◆ Task to complete
Please extract every line of the data below that contains the string "should", treating uppercase and lowercase letters as different.

◆ Records provided
+++
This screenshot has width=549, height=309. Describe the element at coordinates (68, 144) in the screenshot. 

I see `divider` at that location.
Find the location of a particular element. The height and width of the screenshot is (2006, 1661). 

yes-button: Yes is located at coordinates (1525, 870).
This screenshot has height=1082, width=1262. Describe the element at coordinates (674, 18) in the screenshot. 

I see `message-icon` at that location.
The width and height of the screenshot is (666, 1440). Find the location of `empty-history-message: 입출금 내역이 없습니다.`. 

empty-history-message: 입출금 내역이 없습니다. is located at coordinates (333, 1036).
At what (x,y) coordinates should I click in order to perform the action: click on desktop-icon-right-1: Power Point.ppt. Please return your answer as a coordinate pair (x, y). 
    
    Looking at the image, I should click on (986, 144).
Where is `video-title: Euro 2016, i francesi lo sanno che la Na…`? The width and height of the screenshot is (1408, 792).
+++
◆ Task solution
At what (x,y) coordinates should I click in order to perform the action: click on desktop-icon-right-1: Power Point.ppt. Please return your answer as a coordinate pair (x, y). 
    Looking at the image, I should click on (986, 144).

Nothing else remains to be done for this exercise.